*Travail à faire*
[1] Recopiez le passage du compte-rendu de la rencontre avec Samantha Bailly qui commence à "Le rapport Bruno" et se termine à "droits des auteurs.".
[2] Dites si les affirmations suivantes sont conformes au compte-rendu de la rencontre avec Samantha Bailly. Pour chacune, répondez par oui ou par non et citez les mots du texte qui le montrent. (a) La rencontre a eu lieu à la mi-janvier. (b) Le rapport Bruno Racine conclut que la plupart des contrats d’édition des grands groupes sont légaux. (c) Pour obtenir le droit d’auteur, il faut accomplir des démarches particulières.

#### Extrait du document

Rencontre avec Samantha Bailly

Grâce à l’association Tremplins de l’imaginaire, j’ai pu assister à une rencontre mi-janvier avec Samantha Bailly en compagnie d’autres auteurs. J’ai pris quelques notes que je vais retranscrire dans cet article. Vous pouvez également regarder ce lien pour voir un autre compte-rendu de la même rencontre. Attention, cet article est très très long donc n’hésitez pas à prendre votre temps pour le lire.

Auteurs : quels sont vos droits ?

Le droit d’auteur

Le rapport Bruno Racine récemment publié a permis de constater que la majorité des contrats d’édition des grands groupes sont illégaux. Cela a permis de remettre à plat ce que signifie un auteur et quels sont les droits des auteurs.
Tout d’abord, qu’est-ce qu’un auteur selon la loi ? En réalité, la loi et les codes légaux ne s’intéressent pas à exprimer ce qu’est un auteur. C’est l’œuvre commerciale publiée qui fait l’auteur. Il s’agit en réalité d’un droit de propriété sur une œuvre et il n’y a pas de démarches particulières à établir.

########
#### Documents sources

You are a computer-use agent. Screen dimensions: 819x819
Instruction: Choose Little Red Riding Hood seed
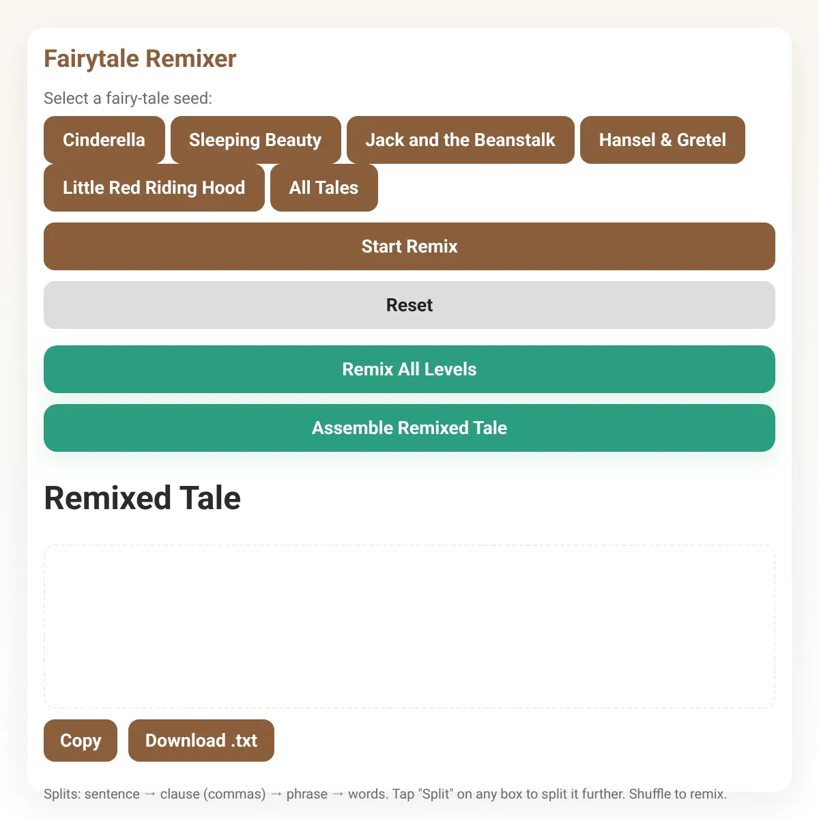pos(154,188)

########

*Corrigés*
[1]
Le rapport Bruno Racine récemment publié a permis de constater que la majorité des contrats d’édition des grands groupes sont illégaux. Cela a permis de remettre à plat ce que signifie un auteur et quels sont les droits des auteurs.

[2]
(a) Oui : « j’ai pu assister à une rencontre mi-janvier avec Samantha Bailly ».
(b) Non : « la majorité des contrats d’édition des grands groupes sont illégaux ».
(c) Non : « il n’y a pas de démarches particulières à établir ».